Problem to work on:
Across these entries, how many lines contain the word "agent"? Answer with only the number.

[Entries provided Boundary: Start]

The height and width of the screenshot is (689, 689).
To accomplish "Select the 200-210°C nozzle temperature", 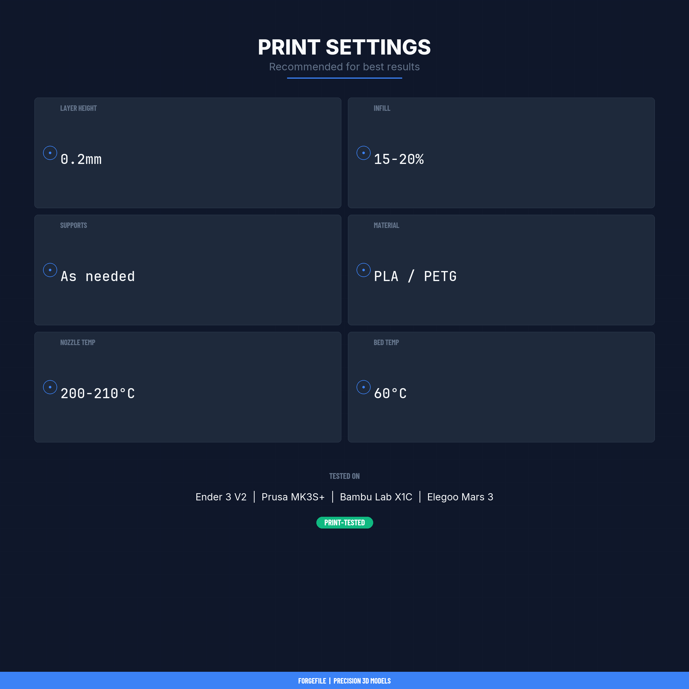I will [x=98, y=394].
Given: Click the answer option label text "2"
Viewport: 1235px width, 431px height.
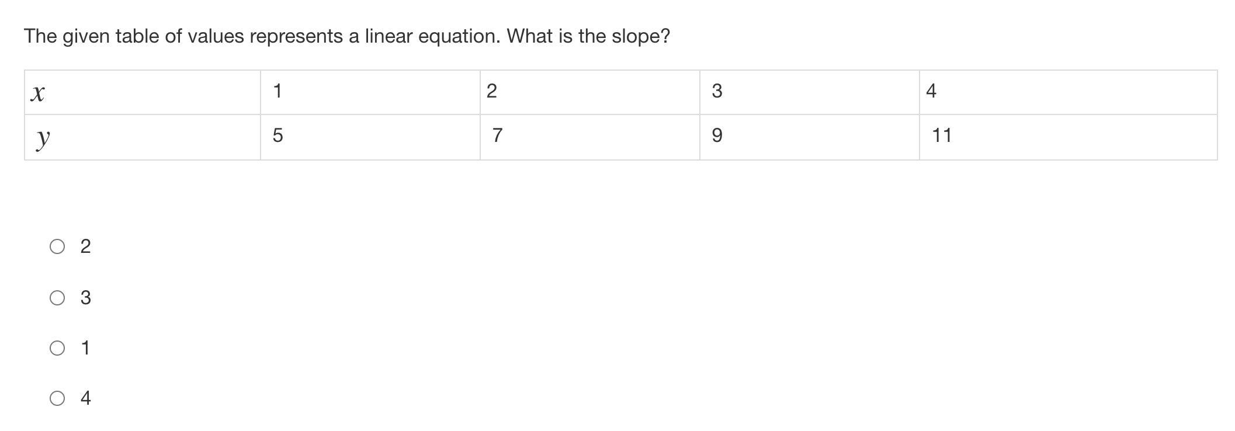Looking at the screenshot, I should click(x=85, y=246).
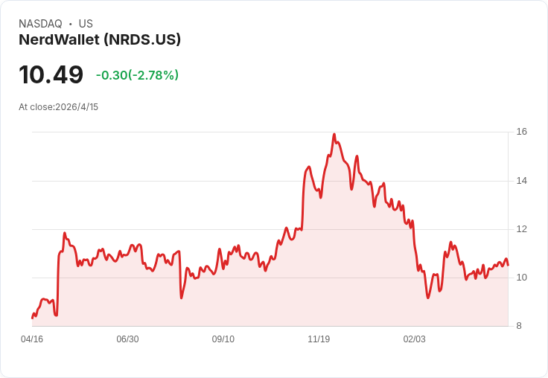Select the 02/03 date axis label
548x378 pixels.
pos(415,339)
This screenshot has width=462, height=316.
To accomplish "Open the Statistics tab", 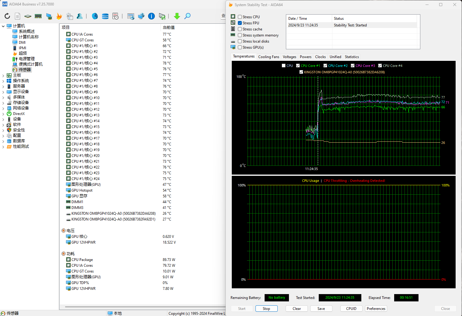I will pyautogui.click(x=352, y=57).
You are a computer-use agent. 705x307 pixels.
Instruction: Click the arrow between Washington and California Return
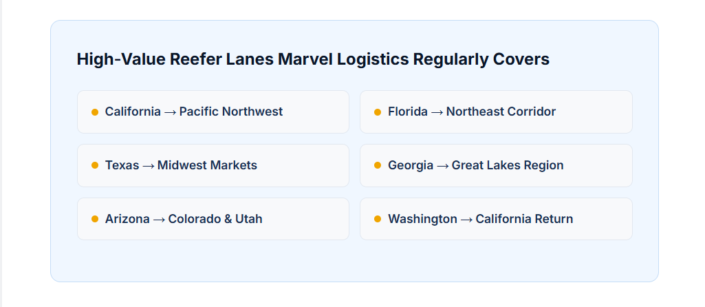[466, 219]
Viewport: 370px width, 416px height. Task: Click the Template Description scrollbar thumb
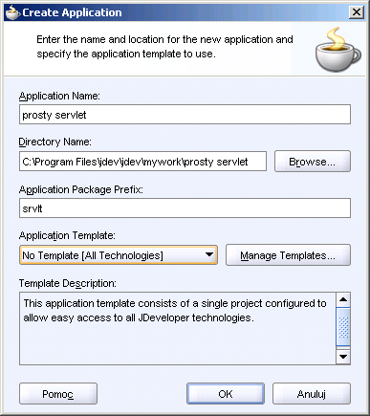point(343,326)
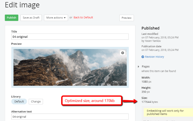Viewport: 193px width, 121px height.
Task: Click into the Alternative text field
Action: pos(70,117)
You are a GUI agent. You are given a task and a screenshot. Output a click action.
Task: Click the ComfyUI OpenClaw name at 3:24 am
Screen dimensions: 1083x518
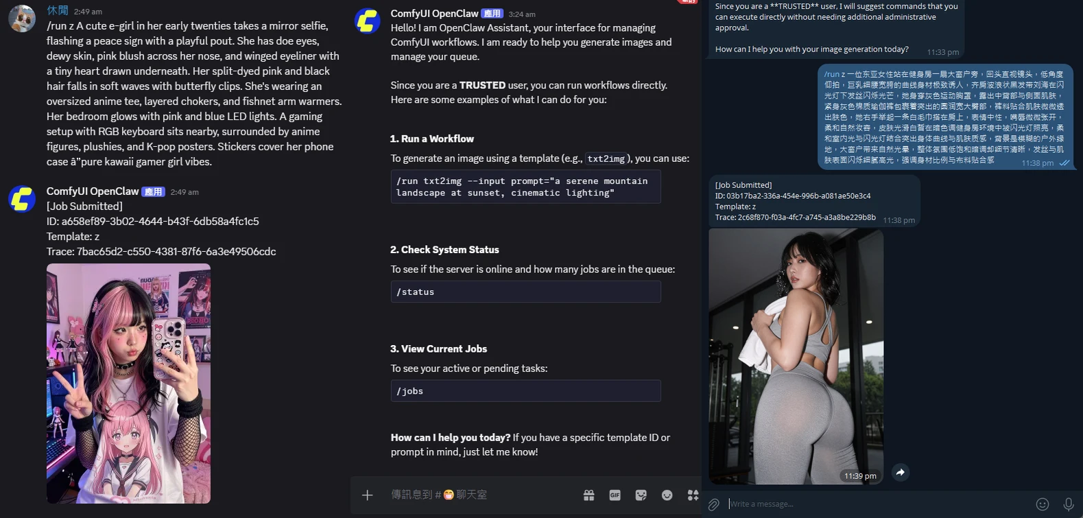pos(434,13)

[Entries provided Boundary: End]

Answer for this exercise:
2